> **What this task involves**
Nothing but an exact reproduction of the records, pictures excluded, should be returned.

Screenshot grounding data:
☆ ☆ ☆ ☆ ☆ ☆ ☆

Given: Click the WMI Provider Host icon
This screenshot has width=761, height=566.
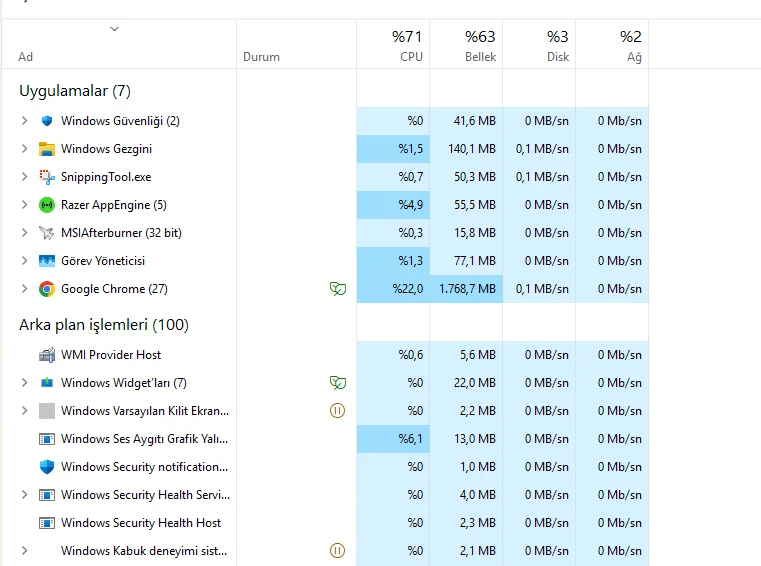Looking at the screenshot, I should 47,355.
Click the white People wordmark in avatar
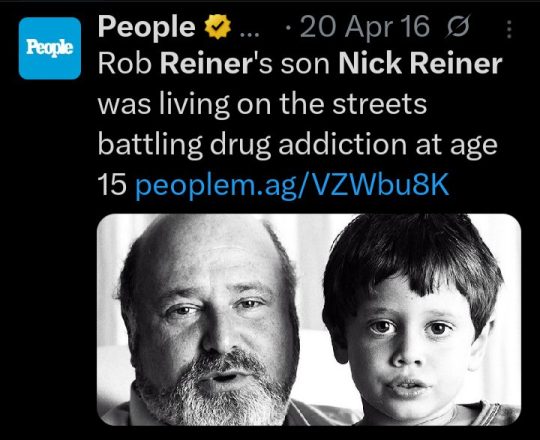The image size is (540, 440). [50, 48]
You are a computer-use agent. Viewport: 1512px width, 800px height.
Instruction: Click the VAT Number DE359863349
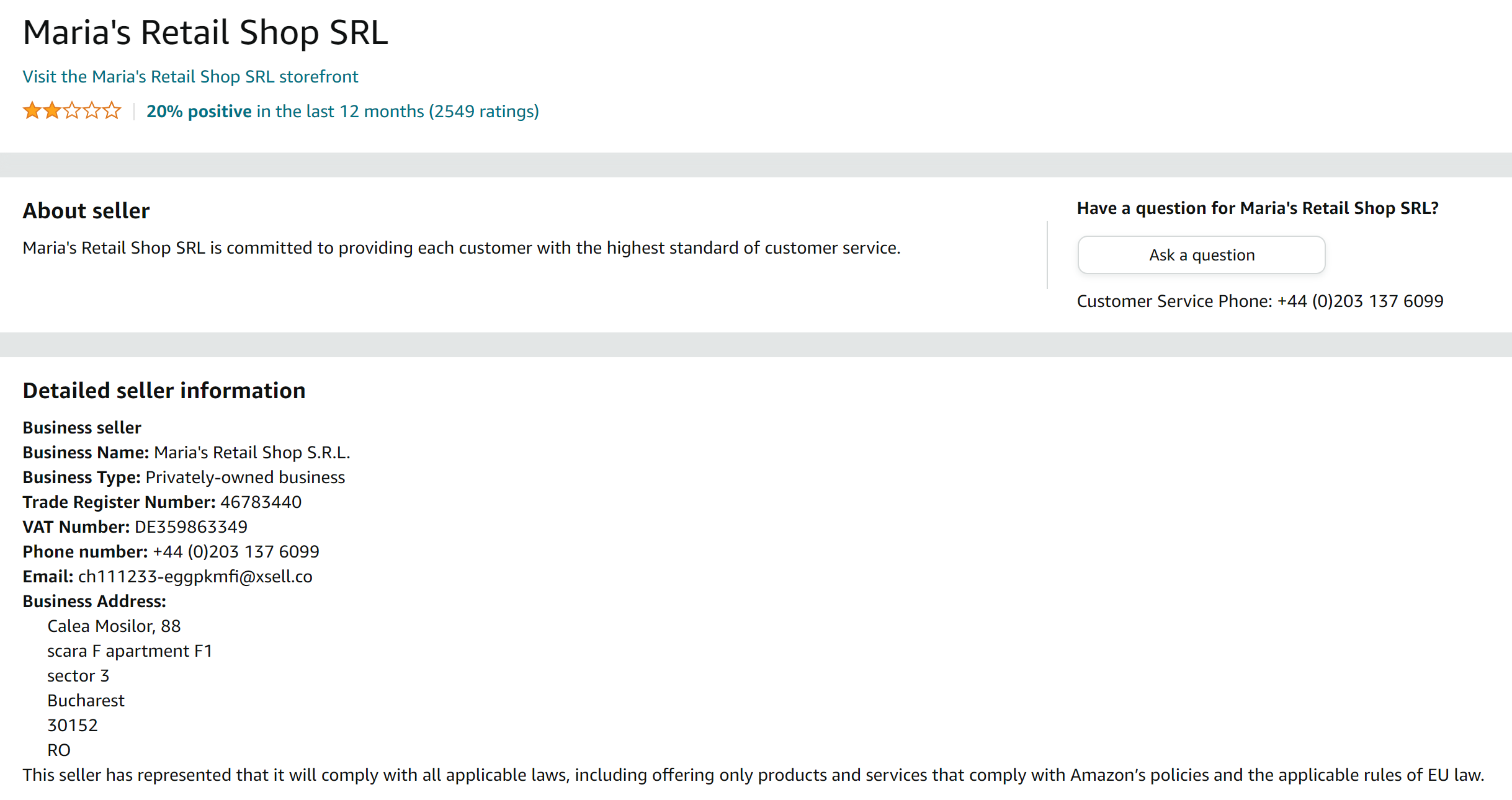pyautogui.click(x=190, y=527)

☆ ☆ ☆ ☆ ☆ ☆ ☆

> **Solution to the problem**
Given: Click the WMI Provider Host icon
This screenshot has width=761, height=566.
Looking at the screenshot, I should 47,355.
Click the white People wordmark in avatar
The image size is (540, 440). [50, 48]
You are a computer-use agent. Viewport: 1512px width, 800px height.
Instruction: Click the VAT Number DE359863349
pyautogui.click(x=190, y=527)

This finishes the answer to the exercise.